» Information:
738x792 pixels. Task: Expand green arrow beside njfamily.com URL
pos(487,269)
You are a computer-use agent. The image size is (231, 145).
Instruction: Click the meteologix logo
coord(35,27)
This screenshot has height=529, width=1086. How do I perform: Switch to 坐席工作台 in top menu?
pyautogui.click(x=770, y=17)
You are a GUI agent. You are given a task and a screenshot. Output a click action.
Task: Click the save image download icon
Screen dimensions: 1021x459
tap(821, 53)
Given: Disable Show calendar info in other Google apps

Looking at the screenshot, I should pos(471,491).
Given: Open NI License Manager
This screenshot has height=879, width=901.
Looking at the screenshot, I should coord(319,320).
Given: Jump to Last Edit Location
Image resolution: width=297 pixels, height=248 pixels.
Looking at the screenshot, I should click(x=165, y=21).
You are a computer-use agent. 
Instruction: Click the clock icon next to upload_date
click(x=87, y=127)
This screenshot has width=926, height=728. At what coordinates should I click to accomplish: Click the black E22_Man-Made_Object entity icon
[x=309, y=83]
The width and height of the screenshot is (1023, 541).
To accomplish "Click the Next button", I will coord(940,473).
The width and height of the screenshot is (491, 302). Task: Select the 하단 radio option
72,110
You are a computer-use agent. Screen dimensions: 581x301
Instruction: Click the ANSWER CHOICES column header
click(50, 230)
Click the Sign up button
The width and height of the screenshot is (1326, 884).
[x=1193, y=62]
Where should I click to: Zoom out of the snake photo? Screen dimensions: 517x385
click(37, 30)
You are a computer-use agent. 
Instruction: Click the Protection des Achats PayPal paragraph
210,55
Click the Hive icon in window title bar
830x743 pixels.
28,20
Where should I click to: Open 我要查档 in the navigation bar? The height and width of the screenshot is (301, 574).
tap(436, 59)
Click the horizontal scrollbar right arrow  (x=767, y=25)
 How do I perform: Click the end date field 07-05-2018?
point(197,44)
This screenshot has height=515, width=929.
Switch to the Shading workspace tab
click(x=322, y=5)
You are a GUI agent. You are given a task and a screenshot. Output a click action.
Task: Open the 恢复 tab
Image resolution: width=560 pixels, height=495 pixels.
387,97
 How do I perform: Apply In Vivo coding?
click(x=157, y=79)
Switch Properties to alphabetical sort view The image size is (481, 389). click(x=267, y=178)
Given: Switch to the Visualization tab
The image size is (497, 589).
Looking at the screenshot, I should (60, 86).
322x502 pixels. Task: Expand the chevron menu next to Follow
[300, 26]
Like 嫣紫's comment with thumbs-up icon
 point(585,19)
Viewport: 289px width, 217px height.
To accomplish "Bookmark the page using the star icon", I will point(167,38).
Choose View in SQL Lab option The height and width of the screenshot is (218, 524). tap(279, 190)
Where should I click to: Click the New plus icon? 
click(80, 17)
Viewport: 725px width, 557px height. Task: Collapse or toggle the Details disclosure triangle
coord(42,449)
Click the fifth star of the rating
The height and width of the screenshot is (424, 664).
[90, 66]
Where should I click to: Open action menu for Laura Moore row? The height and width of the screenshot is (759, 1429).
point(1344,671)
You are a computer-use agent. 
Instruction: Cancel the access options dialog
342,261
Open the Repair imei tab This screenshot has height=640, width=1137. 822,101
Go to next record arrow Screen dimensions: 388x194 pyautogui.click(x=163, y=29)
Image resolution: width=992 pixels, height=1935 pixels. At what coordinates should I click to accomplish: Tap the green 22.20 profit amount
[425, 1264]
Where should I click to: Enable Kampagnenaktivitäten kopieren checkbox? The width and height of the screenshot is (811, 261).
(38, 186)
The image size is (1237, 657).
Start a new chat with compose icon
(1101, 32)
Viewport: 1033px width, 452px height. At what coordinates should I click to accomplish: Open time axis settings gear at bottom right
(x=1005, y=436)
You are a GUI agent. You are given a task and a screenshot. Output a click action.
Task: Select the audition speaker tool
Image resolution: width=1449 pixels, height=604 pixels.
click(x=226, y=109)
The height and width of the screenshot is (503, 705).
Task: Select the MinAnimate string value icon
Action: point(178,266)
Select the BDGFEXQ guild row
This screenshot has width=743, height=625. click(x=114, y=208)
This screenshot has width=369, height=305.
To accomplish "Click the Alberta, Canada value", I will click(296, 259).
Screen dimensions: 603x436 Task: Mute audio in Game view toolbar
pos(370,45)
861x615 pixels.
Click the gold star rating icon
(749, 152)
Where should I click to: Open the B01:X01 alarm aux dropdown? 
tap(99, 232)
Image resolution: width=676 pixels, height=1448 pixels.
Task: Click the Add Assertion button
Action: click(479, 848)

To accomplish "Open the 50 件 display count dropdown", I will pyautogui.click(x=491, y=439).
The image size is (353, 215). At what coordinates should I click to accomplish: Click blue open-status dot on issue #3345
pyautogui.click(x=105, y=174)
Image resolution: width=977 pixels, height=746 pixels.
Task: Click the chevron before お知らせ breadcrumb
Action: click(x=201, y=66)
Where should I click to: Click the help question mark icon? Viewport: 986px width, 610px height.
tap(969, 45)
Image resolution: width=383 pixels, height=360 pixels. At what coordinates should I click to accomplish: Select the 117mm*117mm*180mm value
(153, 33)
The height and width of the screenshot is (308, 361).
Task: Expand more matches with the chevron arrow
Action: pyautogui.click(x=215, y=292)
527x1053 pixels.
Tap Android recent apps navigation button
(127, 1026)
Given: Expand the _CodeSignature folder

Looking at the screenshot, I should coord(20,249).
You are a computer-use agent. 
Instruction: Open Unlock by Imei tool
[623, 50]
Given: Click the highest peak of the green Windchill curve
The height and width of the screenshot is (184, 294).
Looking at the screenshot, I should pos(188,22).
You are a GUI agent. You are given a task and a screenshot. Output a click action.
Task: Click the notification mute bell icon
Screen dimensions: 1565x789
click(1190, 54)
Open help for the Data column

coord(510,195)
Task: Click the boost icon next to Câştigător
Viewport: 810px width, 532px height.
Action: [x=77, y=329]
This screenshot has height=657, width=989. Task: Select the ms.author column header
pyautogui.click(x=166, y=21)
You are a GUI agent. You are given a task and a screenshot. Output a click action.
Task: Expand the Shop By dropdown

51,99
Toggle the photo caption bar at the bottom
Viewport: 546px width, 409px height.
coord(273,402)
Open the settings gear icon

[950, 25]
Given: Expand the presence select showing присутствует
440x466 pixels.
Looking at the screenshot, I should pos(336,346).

» What to produce: Every record should be retyped so that it matches the original exactly.

» Written response:
738x792 pixels. Task: Expand green arrow beside njfamily.com URL
pos(487,269)
You are a computer-use agent. The image size is (231, 145).
Instruction: Click the meteologix logo
coord(35,27)
This screenshot has height=529, width=1086. How do I perform: Switch to 坐席工作台 in top menu?
pyautogui.click(x=770, y=17)
You are a GUI agent. You are given a task and a screenshot. Output a click action.
Task: Click the save image download icon
Screen dimensions: 1021x459
tap(821, 53)
Given: Disable Show calendar info in other Google apps

Looking at the screenshot, I should pos(471,491).
Given: Open NI License Manager
This screenshot has height=879, width=901.
Looking at the screenshot, I should coord(319,320).
Given: Jump to Last Edit Location
Image resolution: width=297 pixels, height=248 pixels.
Looking at the screenshot, I should click(x=165, y=21).
You are a computer-use agent. 
Instruction: Click the clock icon next to upload_date
click(x=87, y=127)
This screenshot has width=926, height=728. At what coordinates should I click to accomplish: Click the black E22_Man-Made_Object entity icon
[x=309, y=83]
The width and height of the screenshot is (1023, 541).
To accomplish "Click the Next button", I will coord(940,473).
The width and height of the screenshot is (491, 302). Task: Select the 하단 radio option
72,110
You are a computer-use agent. Screen dimensions: 581x301
Instruction: Click the ANSWER CHOICES column header
click(50, 230)
Click the Sign up button
The width and height of the screenshot is (1326, 884).
[x=1193, y=62]
Where should I click to: Zoom out of the snake photo? Screen dimensions: 517x385
click(37, 30)
You are a computer-use agent. 
Instruction: Click the Protection des Achats PayPal paragraph
210,55
Click the Hive icon in window title bar
830x743 pixels.
28,20
Where should I click to: Open 我要查档 in the navigation bar? The height and width of the screenshot is (301, 574).
tap(436, 59)
Click the horizontal scrollbar right arrow  (x=767, y=25)
 How do I perform: Click the end date field 07-05-2018?
point(197,44)
This screenshot has height=515, width=929.
Switch to the Shading workspace tab
click(x=322, y=5)
You are a GUI agent. You are given a task and a screenshot. Output a click action.
Task: Open the 恢复 tab
Image resolution: width=560 pixels, height=495 pixels.
387,97
 How do I perform: Apply In Vivo coding?
click(x=157, y=79)
Switch Properties to alphabetical sort view The image size is (481, 389). click(x=267, y=178)
Given: Switch to the Visualization tab
The image size is (497, 589).
Looking at the screenshot, I should (60, 86).
322x502 pixels. Task: Expand the chevron menu next to Follow
[300, 26]
Like 嫣紫's comment with thumbs-up icon
 point(585,19)
Viewport: 289px width, 217px height.
To accomplish "Bookmark the page using the star icon", I will point(167,38).
Choose View in SQL Lab option The height and width of the screenshot is (218, 524). tap(279, 190)
Where should I click to: Click the New plus icon? 
click(80, 17)
Viewport: 725px width, 557px height. Task: Collapse or toggle the Details disclosure triangle
coord(42,449)
Click the fifth star of the rating
The height and width of the screenshot is (424, 664).
[90, 66]
Where should I click to: Open action menu for Laura Moore row? The height and width of the screenshot is (759, 1429).
point(1344,671)
You are a computer-use agent. 
Instruction: Cancel the access options dialog
342,261
Open the Repair imei tab This screenshot has height=640, width=1137. 822,101
Go to next record arrow Screen dimensions: 388x194 pyautogui.click(x=163, y=29)
Image resolution: width=992 pixels, height=1935 pixels. At what coordinates should I click to accomplish: Tap the green 22.20 profit amount
[425, 1264]
Where should I click to: Enable Kampagnenaktivitäten kopieren checkbox? The width and height of the screenshot is (811, 261).
(38, 186)
The image size is (1237, 657).
Start a new chat with compose icon
(1101, 32)
Viewport: 1033px width, 452px height. At what coordinates should I click to accomplish: Open time axis settings gear at bottom right
(x=1005, y=436)
You are a GUI agent. You are given a task and a screenshot. Output a click action.
Task: Select the audition speaker tool
Image resolution: width=1449 pixels, height=604 pixels.
click(x=226, y=109)
The height and width of the screenshot is (503, 705).
Task: Select the MinAnimate string value icon
Action: point(178,266)
Select the BDGFEXQ guild row
This screenshot has width=743, height=625. click(x=114, y=208)
This screenshot has width=369, height=305.
To accomplish "Click the Alberta, Canada value", I will click(296, 259).
Screen dimensions: 603x436 Task: Mute audio in Game view toolbar
pos(370,45)
861x615 pixels.
Click the gold star rating icon
(749, 152)
Where should I click to: Open the B01:X01 alarm aux dropdown? 
tap(99, 232)
Image resolution: width=676 pixels, height=1448 pixels.
Task: Click the Add Assertion button
Action: click(479, 848)

To accomplish "Open the 50 件 display count dropdown", I will pyautogui.click(x=491, y=439).
The image size is (353, 215). At what coordinates should I click to accomplish: Click blue open-status dot on issue #3345
pyautogui.click(x=105, y=174)
Image resolution: width=977 pixels, height=746 pixels.
Task: Click the chevron before お知らせ breadcrumb
Action: click(x=201, y=66)
Where should I click to: Click the help question mark icon? Viewport: 986px width, 610px height.
tap(969, 45)
Image resolution: width=383 pixels, height=360 pixels. At what coordinates should I click to accomplish: Select the 117mm*117mm*180mm value
(153, 33)
The height and width of the screenshot is (308, 361).
Task: Expand more matches with the chevron arrow
Action: pyautogui.click(x=215, y=292)
527x1053 pixels.
Tap Android recent apps navigation button
(127, 1026)
Given: Expand the _CodeSignature folder

Looking at the screenshot, I should coord(20,249).
You are a computer-use agent. 
Instruction: Open Unlock by Imei tool
[623, 50]
Given: Click the highest peak of the green Windchill curve
The height and width of the screenshot is (184, 294).
Looking at the screenshot, I should pos(188,22).
You are a GUI agent. You are given a task and a screenshot. Output a click action.
Task: Click the notification mute bell icon
Screen dimensions: 1565x789
click(1190, 54)
Open help for the Data column

coord(510,195)
Task: Click the boost icon next to Câştigător
Viewport: 810px width, 532px height.
Action: [x=77, y=329]
This screenshot has height=657, width=989. Task: Select the ms.author column header
pyautogui.click(x=166, y=21)
You are a GUI agent. You are given a task and a screenshot. Output a click action.
Task: Expand the Shop By dropdown

51,99
Toggle the photo caption bar at the bottom
Viewport: 546px width, 409px height.
coord(273,402)
Open the settings gear icon

[950, 25]
Given: Expand the presence select showing присутствует
440x466 pixels.
Looking at the screenshot, I should pos(336,346).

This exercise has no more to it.